実はパークスが、西郷隆盛に影響を与えたかどうかはわかりません。

しかし西郷が江戸城無血開城を決意したのち、同じ新政府軍の強硬派(板垣退助など)を説得する際、パークスの意向を持ち出すと板垣も引き下がるなど、新政府内での意見を統一する際に利用されたようです。

今回の『西郷どん』では、パークスは一切出てこず、すべて日本人の(しかも薩摩勢の?)力でまとまったみたいなことになっているようです。それでいいのかな?

疑問3 勝海舟との会談

大体、勝海舟が「せごどん、せごどん」と言うのも「???」でした。

薩摩弁で「西郷殿(さいごうどの)」が「せごどん」だとどこかで聞いたのに、肝心の薩摩人が「せごどん」と言わないのに、江戸っ子の勝海舟がやたらに「せごどん」というのは違和感あります。

まるで関西人ではない客室乗務員さんが、「ほんま、おおきに」と言っているみたい。

大事な会談の時も、ラフな江戸っ子言葉なのって、どうなのかな? 大事な大事な話し合いだから、時々は感極まってつい江戸っ子言葉が出てもいいけれど、オンオフを切り替えられる勝海舟だと思うのですが。

彼一流のほら話かもしれませんが、いざという時には、江戸焦土作戦を考えたり、官軍兵士によるレイプ被害から一般女性を守るため、吉原の女性たちに話を付けたという説もあるほど。

勝海舟の写真は眼光鋭く、何度も修羅場をくぐっているすごみやしたたかさが伺えます。

どうも初登場の時から、遠藤さんが勝海舟に見えないのも困りました。雰囲気が違いすぎ。

勝海舟と会談して、初めて「民」のことを思い出して無血開城に賛成するような展開でしたが、これもちょっと唐突過ぎ。どうせなら、この回ずっと悩んで悩んで、いろいろなことを考えて無血開城!と決断したほうが、西郷隆盛の評価も上がっただろうし、それが自然ではないのかな?

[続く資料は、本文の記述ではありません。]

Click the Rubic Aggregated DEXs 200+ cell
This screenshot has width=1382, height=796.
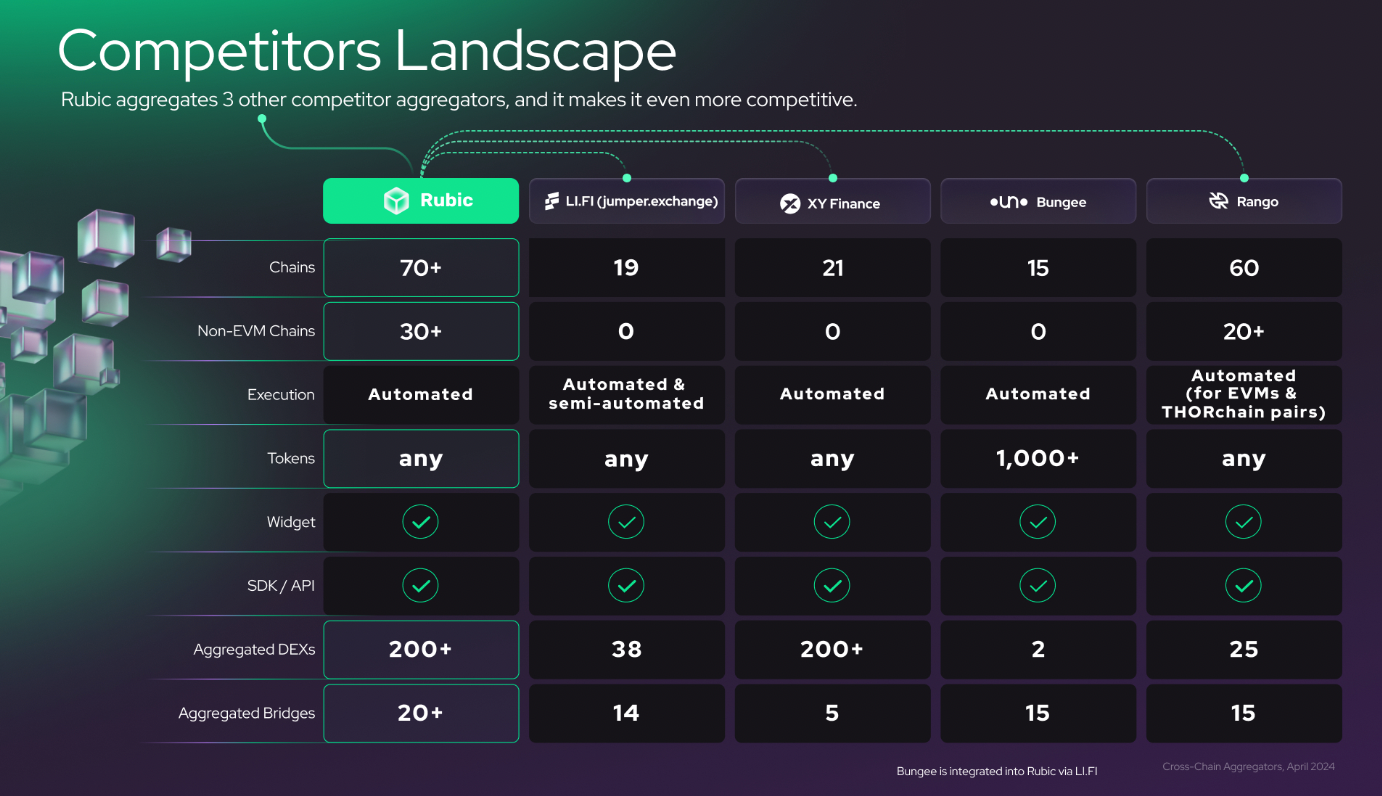pos(421,650)
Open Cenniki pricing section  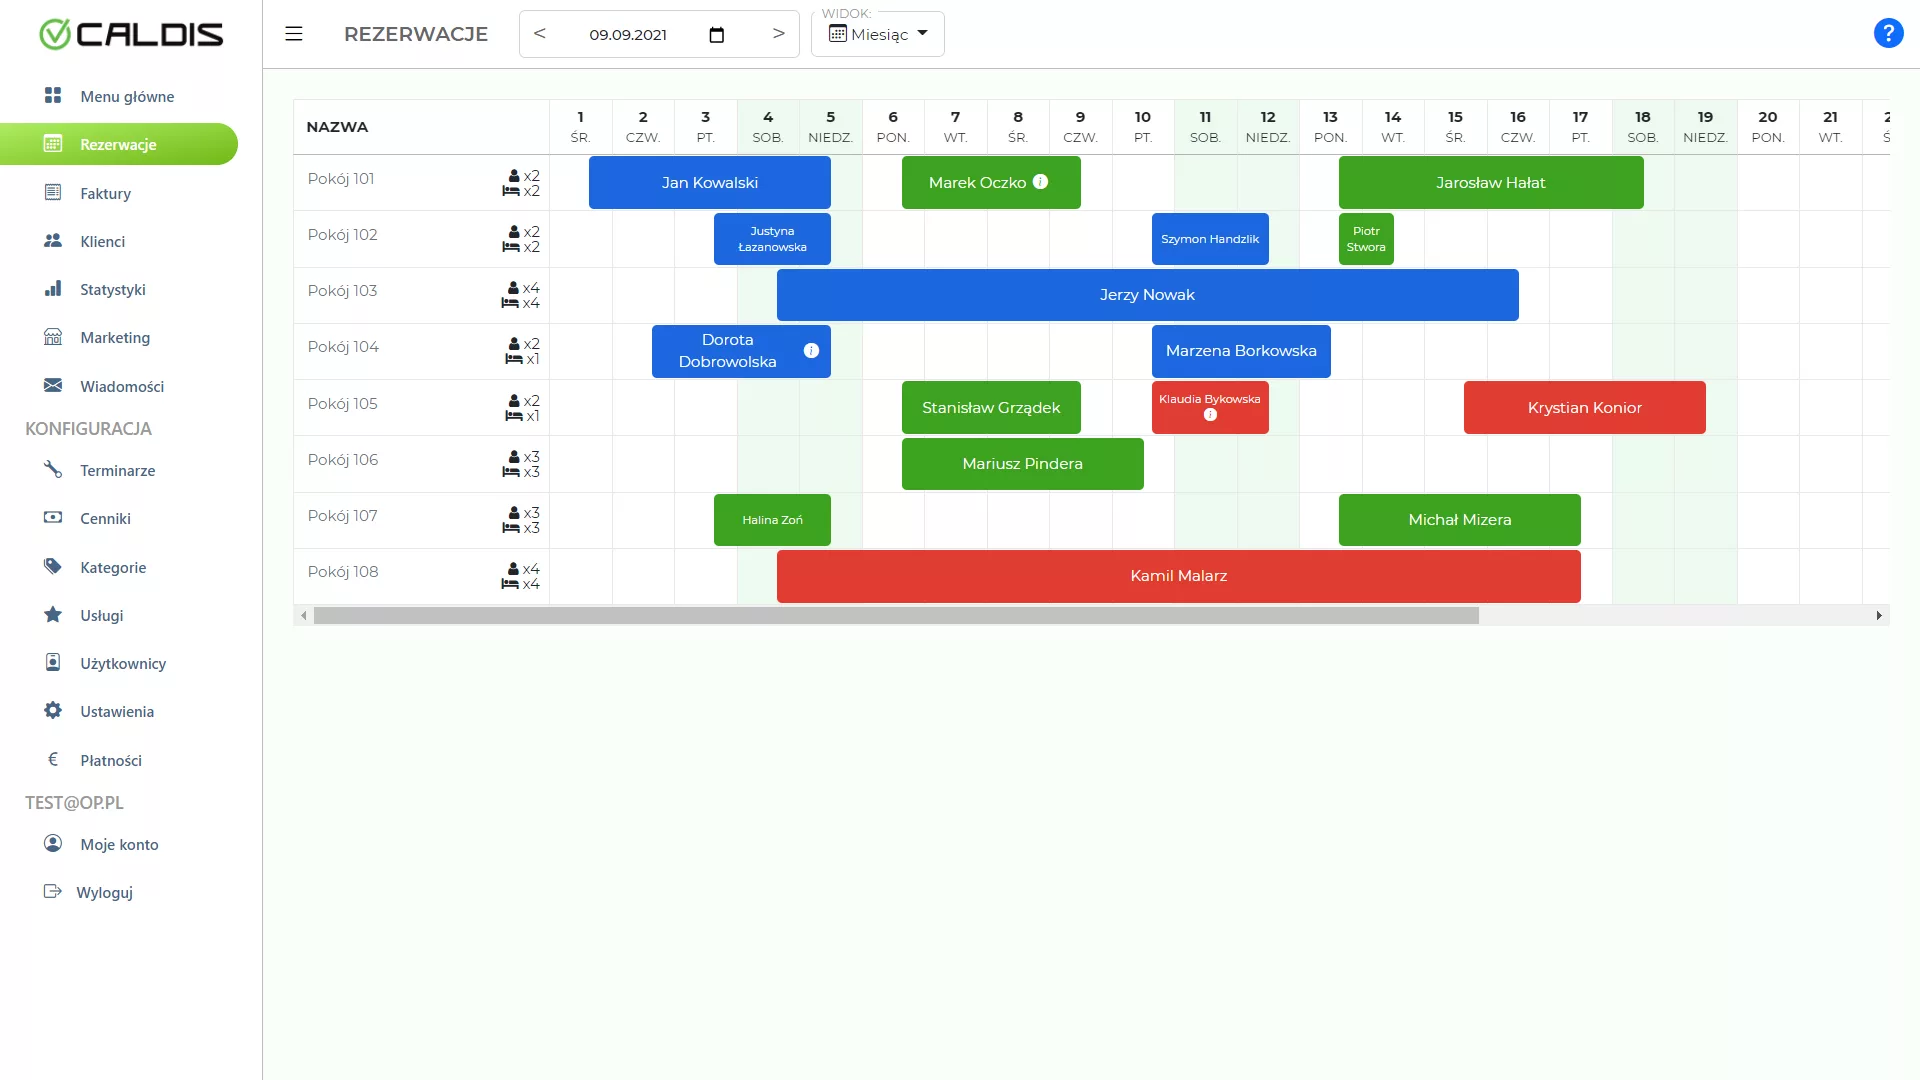(x=105, y=518)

史実では、勝海舟が持参した天璋院の手紙に号泣したとか。天璋院と直接話をするよりも、そちらのほうが真実だし、感動的だと思うのだけれど。

上野の銅像のセリフには、もうがっかり。伏線のつもりなのでしょうが、この時代に銅像?

『西郷どん』ゆかりの地を訪ねて 鹿児島市内の西郷隆盛銅像と、K10カフェ訪問記

2018年12月23日

疑問4 徳川慶喜との会談

喧嘩の後始末は2人で話し合って、と勝海舟から言われた西郷は、上野寛永寺に慶喜を訪ねます。

この展開にもびっくりだけれど、鳥羽伏見の戦いから逃げたのは、幕府援助の見返りに薩摩の領土を要求していたフランス公使のロッシュから逃げたためだという慶喜のセリフに、我が家は??????炸裂。

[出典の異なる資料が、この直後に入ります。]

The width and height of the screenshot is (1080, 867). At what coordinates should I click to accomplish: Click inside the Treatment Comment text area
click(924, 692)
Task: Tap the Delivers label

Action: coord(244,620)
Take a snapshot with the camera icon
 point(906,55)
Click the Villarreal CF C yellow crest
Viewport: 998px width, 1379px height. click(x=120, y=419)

こんなこと言わせていいのかな? フランスから文句が来ないかな? 確かにロッシュは江戸に逃げ帰った慶喜に再起を促しますが、薩摩を要求するなんて、あまりにもフィクションの度が過ぎる。

第一フランスが、薩摩をもらうメリットなんか全然ないと思うのです。そんなの、視聴者の多くもわかっていると思うけれど、磯田道史先生をはじめ、歴史考証の先生方が3人もいるのに、これは一体どういうこと??

慶喜が逃げたのは、水戸藩で受けた尊王教育が徹底していたからでは? どうしてその話にはならなかったのかな?

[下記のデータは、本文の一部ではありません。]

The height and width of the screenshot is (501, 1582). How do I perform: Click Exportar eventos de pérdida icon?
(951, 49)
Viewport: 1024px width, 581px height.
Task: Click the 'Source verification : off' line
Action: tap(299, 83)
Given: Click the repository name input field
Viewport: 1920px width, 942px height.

結局、慶喜も天璋院も西郷と仲良く和解して、円満にドラマから退場させるのでしょうか。

疑問5 一番苦労したのは西郷隆盛

と、勝海舟のセリフにありましたが、個人的にはよくわかりません。

確かに幕府軍と新政府軍との間で大変だったと思いますが、彼以外にもたくさんの人たちが(勝海舟や山岡鉄舟以外にも)、とても苦労していたはず。

疑問6 龍馬の目指した国をつくる

これも勝海舟のセリフですが、龍馬の目指す国と、西郷の目指す国は、同じだったのかな?

徳川慶喜への対応だけでなく、やはり2人の目指す道(乗る船)は違っていたと思います。

やたらにおでこを強調した大村益次郎の登場シーンと言い、なんだか最近、描いてほしいポイントがずれているような気がしています。

ドラマと事実の歴史は違うのですが、必要最低限の真実は抑えてほしいし、薩摩弁にこだわるのと同じくらい、勝海舟の言葉やほかの人々のセリフ、立ち居振る舞いにも配慮してほしいなと思いました。

これからの明治編、どうなっていくのかな。